Minister for Development Cooperation and Foreign Trade
- Incumbent
- Assumed office 20 June 2023
- Prime Minister: Petteri Orpo
- Preceded by: Ville Skinnari

Chairperson of the Finns Party Parliamentary Group
- Incumbent
- Assumed office 23 April 2019
- Preceded by: Leena Meri

Member of the Finnish Parliament for Finland Proper
- Incumbent
- Assumed office 22 April 2015

Personal details
- Born: Ville Tapani Tavio 25 June 1984 (age 41) Lappeenranta, South Karelia, Finland
- Party: Finns Party
- Website: Official website

= Ville Tavio =

Finnish politician

Ville Tapani Tavio (born June 25, 1984) is a Finnish politician and member of the Parliament of Finland (MP).
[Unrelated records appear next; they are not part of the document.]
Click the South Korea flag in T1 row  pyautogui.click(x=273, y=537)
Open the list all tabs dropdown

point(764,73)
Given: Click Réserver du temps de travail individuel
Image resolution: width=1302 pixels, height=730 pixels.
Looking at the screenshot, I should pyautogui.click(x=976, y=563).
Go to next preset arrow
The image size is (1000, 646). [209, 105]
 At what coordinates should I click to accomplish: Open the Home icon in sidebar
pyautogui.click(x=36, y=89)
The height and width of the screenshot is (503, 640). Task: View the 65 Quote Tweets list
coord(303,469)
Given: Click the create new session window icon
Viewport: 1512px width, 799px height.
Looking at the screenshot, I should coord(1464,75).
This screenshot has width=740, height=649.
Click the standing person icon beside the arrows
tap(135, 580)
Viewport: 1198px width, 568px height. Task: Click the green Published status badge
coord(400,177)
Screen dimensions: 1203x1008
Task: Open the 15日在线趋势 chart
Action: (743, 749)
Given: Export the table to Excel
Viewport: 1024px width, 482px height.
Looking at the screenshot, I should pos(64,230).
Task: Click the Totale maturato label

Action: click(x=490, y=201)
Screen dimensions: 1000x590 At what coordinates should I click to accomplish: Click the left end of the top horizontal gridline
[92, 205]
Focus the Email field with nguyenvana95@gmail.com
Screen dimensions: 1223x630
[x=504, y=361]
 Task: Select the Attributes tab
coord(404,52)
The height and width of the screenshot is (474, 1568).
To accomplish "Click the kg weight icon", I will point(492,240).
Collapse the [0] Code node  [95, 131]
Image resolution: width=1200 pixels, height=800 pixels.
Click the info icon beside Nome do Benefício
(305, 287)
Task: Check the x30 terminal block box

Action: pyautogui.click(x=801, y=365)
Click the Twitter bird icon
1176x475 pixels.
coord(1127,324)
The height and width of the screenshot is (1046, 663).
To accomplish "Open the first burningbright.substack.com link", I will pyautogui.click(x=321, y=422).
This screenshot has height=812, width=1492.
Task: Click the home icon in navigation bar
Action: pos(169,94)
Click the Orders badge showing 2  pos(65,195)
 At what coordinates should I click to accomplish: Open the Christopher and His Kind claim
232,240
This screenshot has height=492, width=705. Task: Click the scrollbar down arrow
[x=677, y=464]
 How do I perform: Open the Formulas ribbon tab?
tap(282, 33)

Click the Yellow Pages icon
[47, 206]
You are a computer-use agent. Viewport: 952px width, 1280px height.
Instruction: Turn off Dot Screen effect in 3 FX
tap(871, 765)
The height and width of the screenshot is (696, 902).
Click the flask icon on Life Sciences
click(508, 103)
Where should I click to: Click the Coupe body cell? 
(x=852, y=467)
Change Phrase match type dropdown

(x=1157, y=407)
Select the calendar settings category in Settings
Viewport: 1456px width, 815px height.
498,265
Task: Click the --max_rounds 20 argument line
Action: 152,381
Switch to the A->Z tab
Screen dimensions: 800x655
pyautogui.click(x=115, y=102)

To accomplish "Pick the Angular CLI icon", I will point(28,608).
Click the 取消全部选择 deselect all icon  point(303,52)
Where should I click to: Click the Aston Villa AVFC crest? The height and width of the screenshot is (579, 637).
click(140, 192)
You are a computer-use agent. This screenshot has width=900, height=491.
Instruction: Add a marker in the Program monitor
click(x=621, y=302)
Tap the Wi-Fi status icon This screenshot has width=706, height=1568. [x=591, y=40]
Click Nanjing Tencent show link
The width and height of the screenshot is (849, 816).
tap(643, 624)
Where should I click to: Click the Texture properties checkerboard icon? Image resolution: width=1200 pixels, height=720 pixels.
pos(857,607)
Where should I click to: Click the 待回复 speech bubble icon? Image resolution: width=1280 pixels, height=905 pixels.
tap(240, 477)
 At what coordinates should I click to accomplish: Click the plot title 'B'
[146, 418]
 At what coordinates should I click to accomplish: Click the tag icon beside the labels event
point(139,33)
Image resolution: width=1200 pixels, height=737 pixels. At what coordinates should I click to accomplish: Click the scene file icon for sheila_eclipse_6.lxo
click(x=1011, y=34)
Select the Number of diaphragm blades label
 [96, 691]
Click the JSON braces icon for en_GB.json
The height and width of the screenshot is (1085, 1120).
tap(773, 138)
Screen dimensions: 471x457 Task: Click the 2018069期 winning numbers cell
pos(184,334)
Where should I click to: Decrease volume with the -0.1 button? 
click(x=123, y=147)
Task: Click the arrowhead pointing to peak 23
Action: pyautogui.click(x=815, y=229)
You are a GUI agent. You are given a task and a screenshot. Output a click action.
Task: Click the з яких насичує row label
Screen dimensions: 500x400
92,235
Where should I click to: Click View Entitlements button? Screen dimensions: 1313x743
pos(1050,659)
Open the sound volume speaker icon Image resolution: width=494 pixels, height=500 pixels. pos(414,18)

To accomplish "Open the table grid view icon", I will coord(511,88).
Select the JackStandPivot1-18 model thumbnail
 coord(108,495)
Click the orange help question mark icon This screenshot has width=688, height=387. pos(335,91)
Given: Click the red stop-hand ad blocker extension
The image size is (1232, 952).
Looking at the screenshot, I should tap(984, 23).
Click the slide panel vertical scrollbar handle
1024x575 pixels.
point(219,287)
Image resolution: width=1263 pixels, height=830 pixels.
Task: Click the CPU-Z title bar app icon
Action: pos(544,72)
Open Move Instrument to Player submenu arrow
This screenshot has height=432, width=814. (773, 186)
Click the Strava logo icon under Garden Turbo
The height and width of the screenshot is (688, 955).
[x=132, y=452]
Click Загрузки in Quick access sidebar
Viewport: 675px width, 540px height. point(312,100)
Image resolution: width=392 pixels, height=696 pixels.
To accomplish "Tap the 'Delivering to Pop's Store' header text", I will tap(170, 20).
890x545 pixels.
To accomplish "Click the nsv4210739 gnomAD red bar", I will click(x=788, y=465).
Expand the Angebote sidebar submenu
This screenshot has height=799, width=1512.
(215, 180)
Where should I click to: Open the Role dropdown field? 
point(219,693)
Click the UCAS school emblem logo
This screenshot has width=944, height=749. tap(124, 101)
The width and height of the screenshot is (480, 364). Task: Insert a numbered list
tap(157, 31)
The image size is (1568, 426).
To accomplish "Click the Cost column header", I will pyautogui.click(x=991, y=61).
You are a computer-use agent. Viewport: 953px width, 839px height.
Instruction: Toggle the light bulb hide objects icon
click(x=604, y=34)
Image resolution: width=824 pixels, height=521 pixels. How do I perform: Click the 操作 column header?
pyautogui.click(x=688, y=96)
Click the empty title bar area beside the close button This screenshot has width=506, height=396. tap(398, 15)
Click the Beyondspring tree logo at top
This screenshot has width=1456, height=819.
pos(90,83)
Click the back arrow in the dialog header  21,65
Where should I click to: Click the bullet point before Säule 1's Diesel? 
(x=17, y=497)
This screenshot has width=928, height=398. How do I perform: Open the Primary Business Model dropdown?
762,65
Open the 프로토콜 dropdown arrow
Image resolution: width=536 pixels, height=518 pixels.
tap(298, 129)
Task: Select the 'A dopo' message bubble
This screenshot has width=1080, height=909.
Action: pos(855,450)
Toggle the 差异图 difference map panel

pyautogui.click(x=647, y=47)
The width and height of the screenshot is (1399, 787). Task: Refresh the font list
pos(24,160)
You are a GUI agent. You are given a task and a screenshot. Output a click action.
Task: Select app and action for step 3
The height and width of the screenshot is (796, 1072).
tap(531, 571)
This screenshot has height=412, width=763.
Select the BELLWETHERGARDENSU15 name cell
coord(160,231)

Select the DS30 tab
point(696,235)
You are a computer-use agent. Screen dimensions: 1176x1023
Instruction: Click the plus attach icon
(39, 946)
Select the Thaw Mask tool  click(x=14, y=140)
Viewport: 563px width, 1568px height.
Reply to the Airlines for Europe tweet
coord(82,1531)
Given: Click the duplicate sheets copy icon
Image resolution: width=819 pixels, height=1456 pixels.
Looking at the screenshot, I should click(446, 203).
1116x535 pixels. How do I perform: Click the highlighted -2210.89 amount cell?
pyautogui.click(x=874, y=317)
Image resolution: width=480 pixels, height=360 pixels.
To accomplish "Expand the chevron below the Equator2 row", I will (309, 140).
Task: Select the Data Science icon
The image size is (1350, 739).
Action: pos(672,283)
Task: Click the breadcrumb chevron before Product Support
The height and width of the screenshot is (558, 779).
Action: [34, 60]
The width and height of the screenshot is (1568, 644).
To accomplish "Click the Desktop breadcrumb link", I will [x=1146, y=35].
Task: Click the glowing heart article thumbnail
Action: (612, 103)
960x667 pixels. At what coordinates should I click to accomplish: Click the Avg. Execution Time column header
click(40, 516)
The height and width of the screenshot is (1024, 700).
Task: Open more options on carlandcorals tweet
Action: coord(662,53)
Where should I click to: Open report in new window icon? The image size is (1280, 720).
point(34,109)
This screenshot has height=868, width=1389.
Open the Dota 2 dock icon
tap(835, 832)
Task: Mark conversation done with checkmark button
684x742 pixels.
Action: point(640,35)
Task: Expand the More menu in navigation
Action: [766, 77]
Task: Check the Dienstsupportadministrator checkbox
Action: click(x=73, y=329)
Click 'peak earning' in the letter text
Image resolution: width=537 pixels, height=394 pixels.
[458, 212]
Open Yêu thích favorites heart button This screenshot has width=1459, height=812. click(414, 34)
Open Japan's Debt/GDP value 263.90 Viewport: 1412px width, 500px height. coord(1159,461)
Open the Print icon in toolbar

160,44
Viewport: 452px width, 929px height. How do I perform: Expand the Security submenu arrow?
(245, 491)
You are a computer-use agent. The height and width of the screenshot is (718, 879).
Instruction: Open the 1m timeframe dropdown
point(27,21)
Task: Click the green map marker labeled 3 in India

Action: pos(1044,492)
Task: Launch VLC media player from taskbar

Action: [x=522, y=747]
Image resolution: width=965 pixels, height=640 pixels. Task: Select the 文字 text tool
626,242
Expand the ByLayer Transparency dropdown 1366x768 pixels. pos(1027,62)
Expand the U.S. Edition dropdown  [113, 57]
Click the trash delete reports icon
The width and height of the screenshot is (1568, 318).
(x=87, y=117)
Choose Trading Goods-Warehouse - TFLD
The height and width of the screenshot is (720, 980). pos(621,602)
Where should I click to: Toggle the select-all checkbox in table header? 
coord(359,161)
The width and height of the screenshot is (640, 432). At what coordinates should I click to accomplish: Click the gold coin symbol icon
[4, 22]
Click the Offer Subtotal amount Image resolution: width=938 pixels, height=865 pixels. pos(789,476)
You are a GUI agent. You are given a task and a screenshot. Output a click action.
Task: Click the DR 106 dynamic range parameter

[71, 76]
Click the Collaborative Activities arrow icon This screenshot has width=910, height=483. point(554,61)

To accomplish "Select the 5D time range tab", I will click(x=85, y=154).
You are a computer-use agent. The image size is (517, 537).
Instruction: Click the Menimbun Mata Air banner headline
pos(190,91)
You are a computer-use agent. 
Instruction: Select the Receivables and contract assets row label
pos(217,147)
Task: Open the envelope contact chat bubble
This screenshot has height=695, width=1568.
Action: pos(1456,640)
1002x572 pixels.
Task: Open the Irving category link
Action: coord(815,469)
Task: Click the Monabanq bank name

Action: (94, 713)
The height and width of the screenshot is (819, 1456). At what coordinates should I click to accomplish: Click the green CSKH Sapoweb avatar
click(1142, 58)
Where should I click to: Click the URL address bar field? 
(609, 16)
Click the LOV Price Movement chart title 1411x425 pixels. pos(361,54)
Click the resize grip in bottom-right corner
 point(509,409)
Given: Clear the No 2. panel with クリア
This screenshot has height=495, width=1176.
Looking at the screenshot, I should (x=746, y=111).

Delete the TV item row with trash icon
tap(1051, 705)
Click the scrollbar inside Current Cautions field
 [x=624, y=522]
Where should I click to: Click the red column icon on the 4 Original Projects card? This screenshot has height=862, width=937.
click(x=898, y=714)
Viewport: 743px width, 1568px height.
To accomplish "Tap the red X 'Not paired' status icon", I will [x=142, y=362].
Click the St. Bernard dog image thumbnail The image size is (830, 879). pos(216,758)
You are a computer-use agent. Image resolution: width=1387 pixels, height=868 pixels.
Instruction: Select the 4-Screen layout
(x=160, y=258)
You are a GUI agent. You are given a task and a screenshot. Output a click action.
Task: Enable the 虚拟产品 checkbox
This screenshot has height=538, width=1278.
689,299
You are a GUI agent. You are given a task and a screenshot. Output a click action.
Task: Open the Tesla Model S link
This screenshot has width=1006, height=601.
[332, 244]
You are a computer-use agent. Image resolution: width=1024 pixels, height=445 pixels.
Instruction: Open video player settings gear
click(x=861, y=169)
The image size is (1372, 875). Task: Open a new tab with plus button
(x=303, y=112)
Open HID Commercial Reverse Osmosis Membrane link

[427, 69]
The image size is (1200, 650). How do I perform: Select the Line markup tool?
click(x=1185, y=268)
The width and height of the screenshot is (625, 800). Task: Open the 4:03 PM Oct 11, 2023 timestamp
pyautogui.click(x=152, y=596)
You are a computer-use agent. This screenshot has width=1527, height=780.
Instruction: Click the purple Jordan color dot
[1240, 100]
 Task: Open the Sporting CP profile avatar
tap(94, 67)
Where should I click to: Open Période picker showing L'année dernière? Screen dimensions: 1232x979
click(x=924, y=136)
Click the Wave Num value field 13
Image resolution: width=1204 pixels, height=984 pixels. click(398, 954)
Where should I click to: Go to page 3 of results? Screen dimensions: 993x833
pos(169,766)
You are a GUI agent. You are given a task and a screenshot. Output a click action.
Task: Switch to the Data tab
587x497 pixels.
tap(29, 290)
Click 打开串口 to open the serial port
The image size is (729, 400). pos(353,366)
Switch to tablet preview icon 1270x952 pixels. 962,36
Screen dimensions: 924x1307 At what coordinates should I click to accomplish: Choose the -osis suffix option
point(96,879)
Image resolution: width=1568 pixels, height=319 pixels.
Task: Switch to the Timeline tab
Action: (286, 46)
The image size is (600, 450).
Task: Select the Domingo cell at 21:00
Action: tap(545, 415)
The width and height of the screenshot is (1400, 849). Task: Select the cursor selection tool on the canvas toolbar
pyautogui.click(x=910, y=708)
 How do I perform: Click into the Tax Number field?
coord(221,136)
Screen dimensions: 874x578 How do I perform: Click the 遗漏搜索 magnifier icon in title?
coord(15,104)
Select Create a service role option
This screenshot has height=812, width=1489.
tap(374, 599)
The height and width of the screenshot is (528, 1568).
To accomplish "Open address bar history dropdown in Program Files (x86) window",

He became the chairperson of the Finns Party Parliamentary Group in April 2019. He has been Minister for Development Cooperation and Foreign Trade since June 2023.

==Education==
After upper secondary school graduation, Tavio enrolled in the University of Turku and received LL.M. degree in 2012. He has been an exchange student at the Prince of Songkla University in Thailand in 2010.

== Political career ==
Tavio joined the Finns Party in 2012. He was first elected to the Turku City Council in October 2012 and to the Parliament of Finland in April 2015.

In June 2023, he was appointed Minister for Development Cooperation and Foreign Trade in the Orpo Cabinet.

==Controversies==
After his appointment in June 2023, Tavio's past remarks came under scrutiny, as he had continuously claimed in the Parliament that ethnic Finns are being demographically replaced with non-white peoples, thus referring to the Great Replacement. Finnish Security Intelligence Service considers that the Great Replacement is one of the noteworthy ideological motivations of far-right terrorism.

Tavio has also written that, if living in the Wild West, "climate-crazed" president of the European Commission, Ursula von der Leyen would have been "kicked out of the country and dipped in oil and feathers". These writings circulated widely in German media after Tavio's appointment.